Kirill Gonchar shares, how this idea of using ammonium fluoride has emerged in nanowires synthesis.

The idea of ammonium fluoride application wasn't new, it was borrowed from experiments of porous silicon obtaining, which took place 20 years ago. Ammonium fluoride was also used there instead of hydrofluoric acid. There were similar projects where nanowires were produced in ammonium fluoride, however, there was no replacement at all etching stages. We've studied optical properties of the nanowires we got and proved that they don't differ much from nanowires, obtained by conventional method.

Kirill Gonchar, Junior Researcher, Lomonosov Moscow State University

Silicon nanowires are produced by metal-assisted etching and they could be used for making new silicon-based sensors and photonic devices.
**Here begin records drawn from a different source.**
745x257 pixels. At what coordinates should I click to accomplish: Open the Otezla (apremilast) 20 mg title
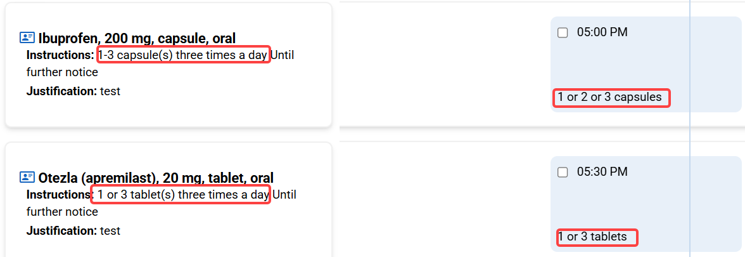(x=156, y=178)
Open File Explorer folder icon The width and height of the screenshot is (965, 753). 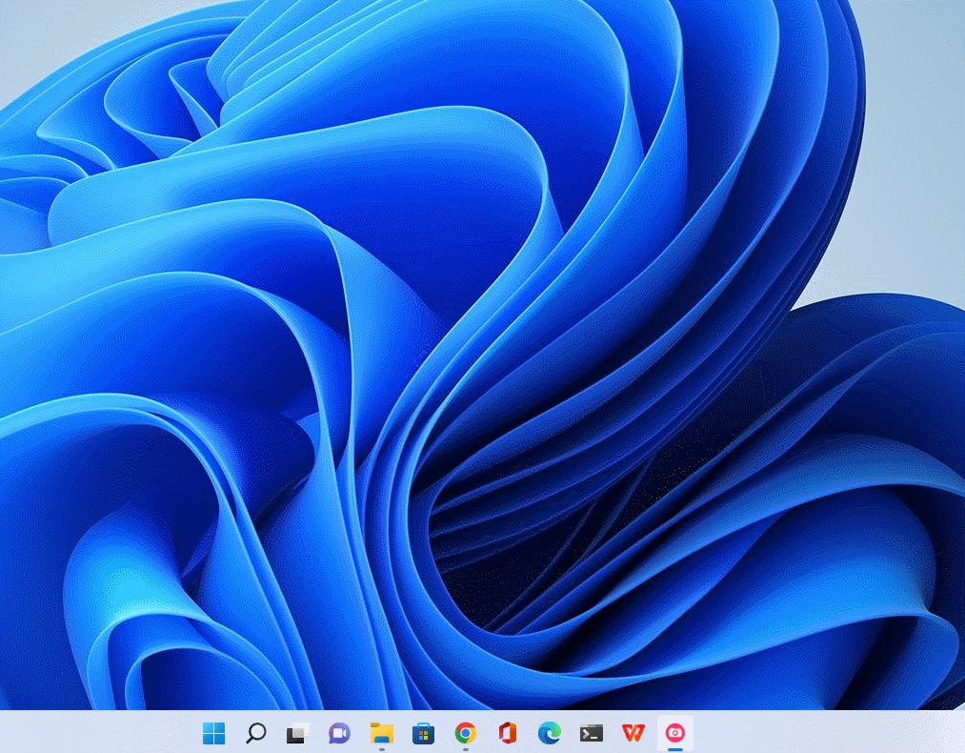[x=381, y=732]
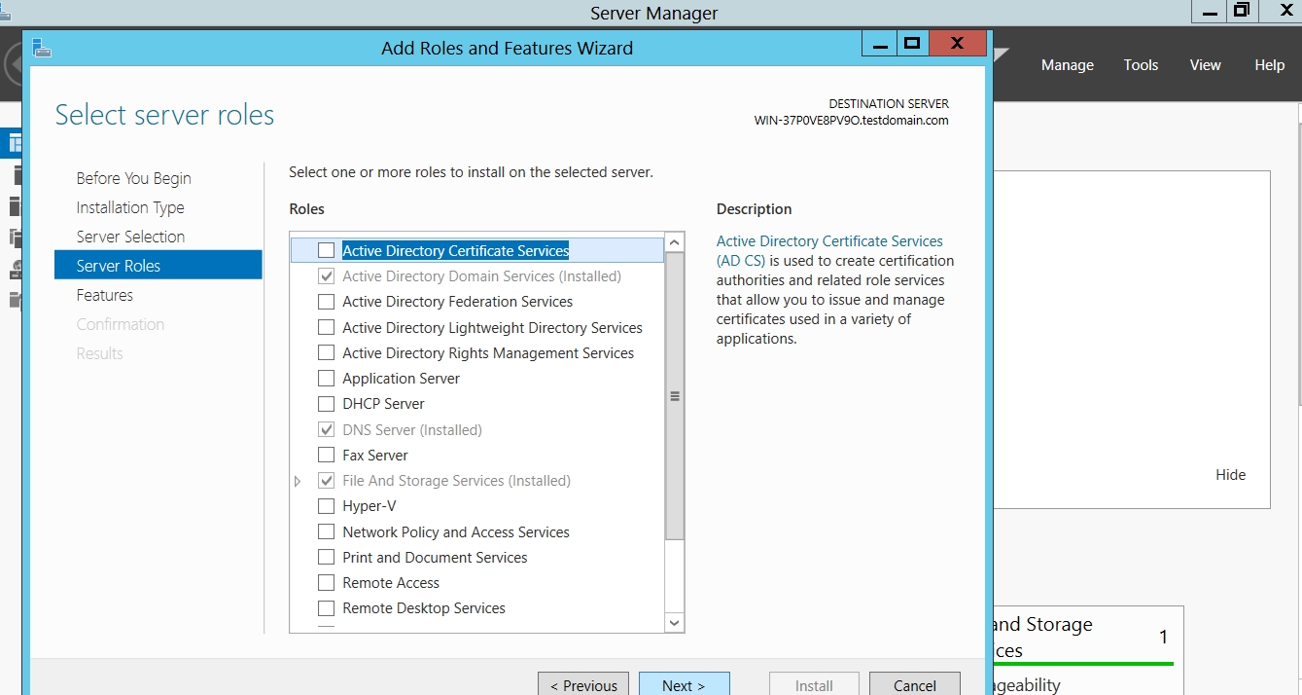1302x695 pixels.
Task: Check Active Directory Certificate Services role
Action: (x=326, y=251)
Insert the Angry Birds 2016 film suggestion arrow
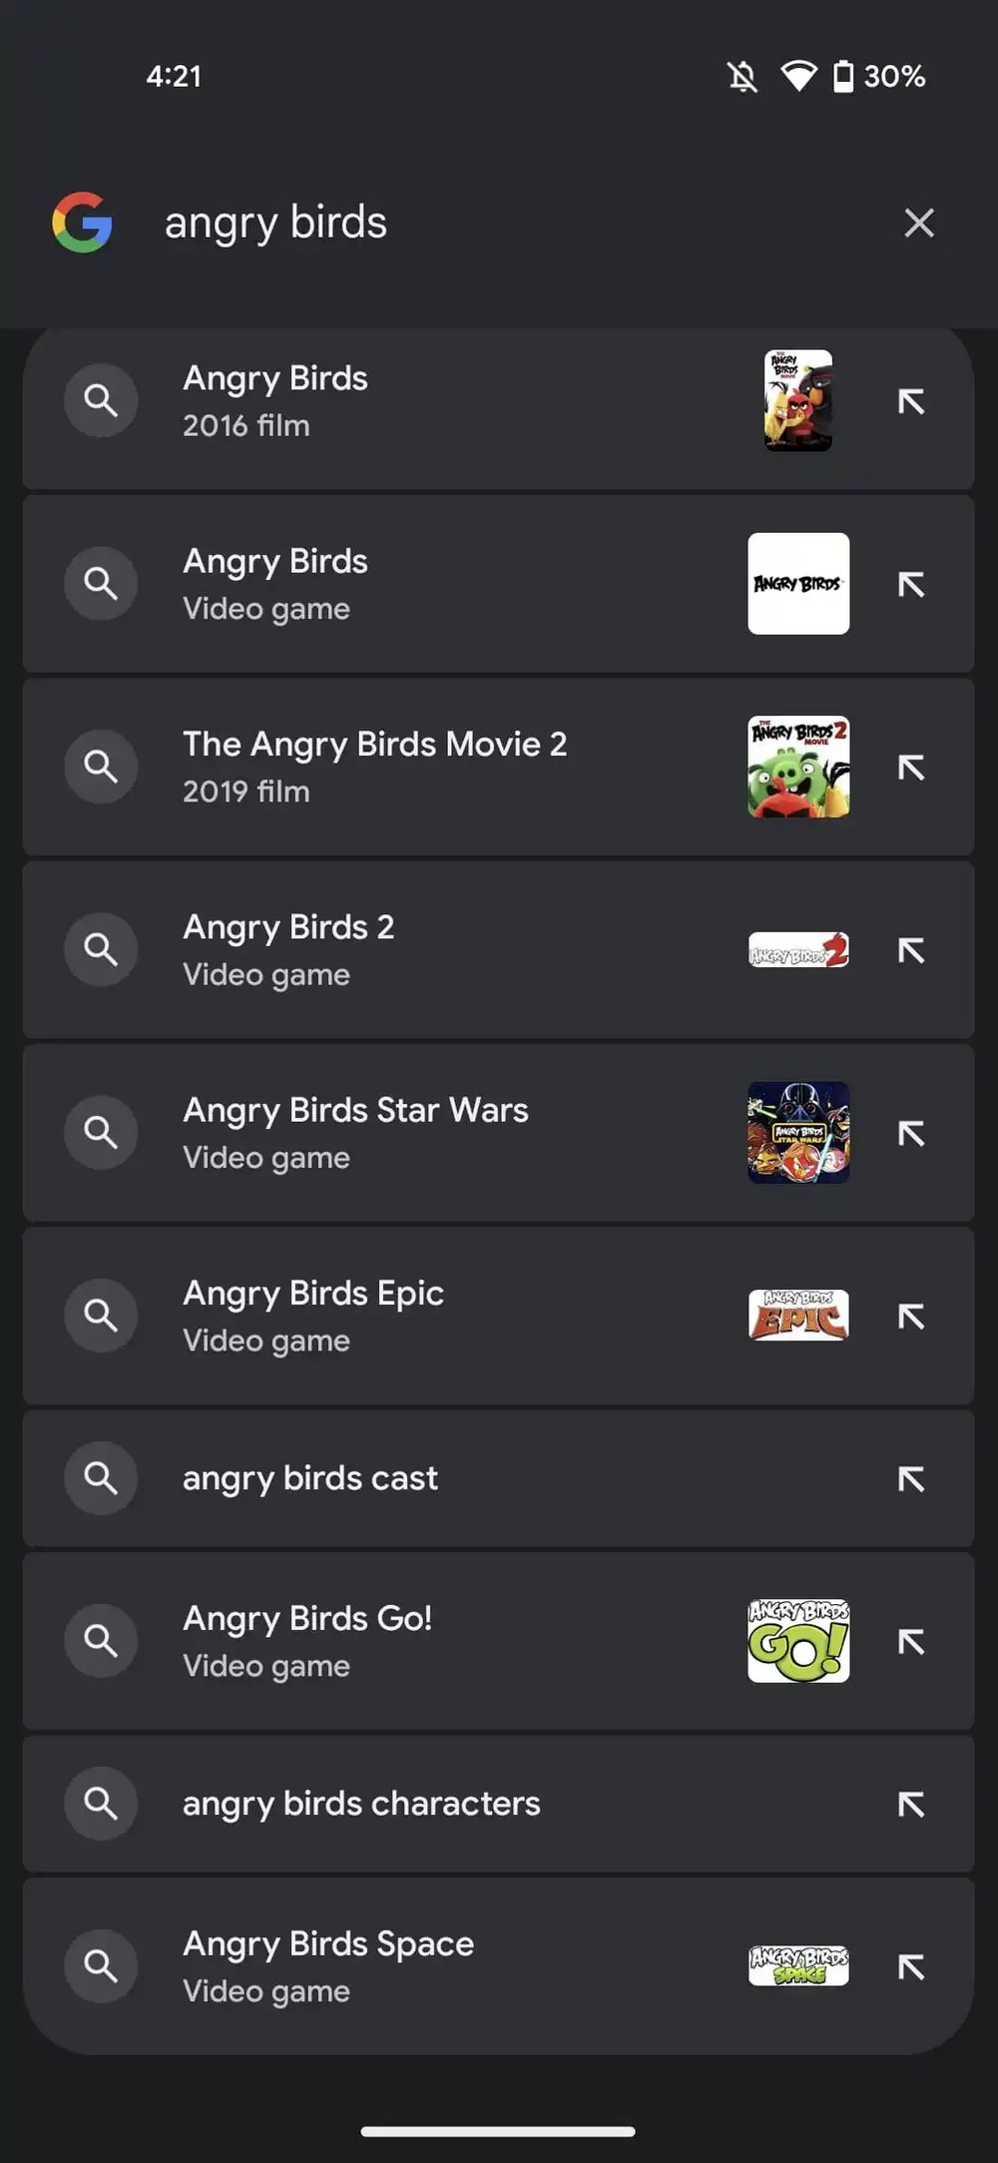998x2163 pixels. 910,401
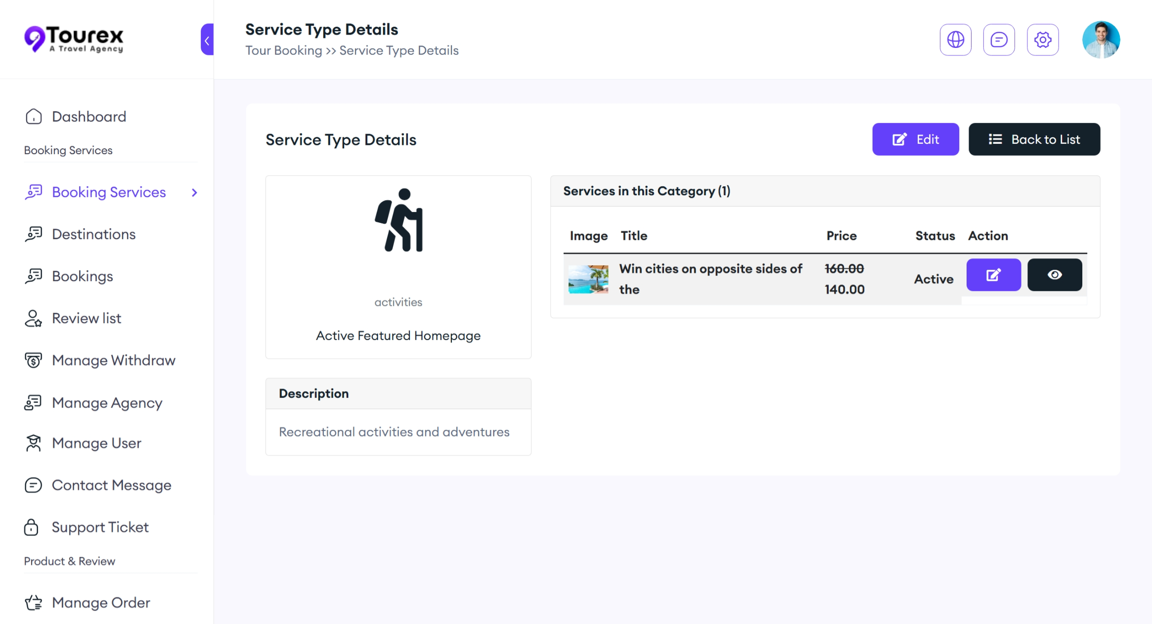Image resolution: width=1152 pixels, height=624 pixels.
Task: Click the user profile avatar
Action: (1101, 40)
Kirill Gonchar explains, that nanowires are showing potential as sensory elements of optical sensors for various substances.

It happens due to the increase of the Raman effect signal intensity, a "finger print" of a substance, and secondly, it is due to sensitivity to the presence of various gases, for example oxygen (a relevant patent has already been registered on this)

Furthermore, structures that contain silicon nanowires could be utilized in antireflection coating for solar cells. The obtained silicon nanowires reflect 1-2% of light in the visible range, while normal silicon reflects about 30%.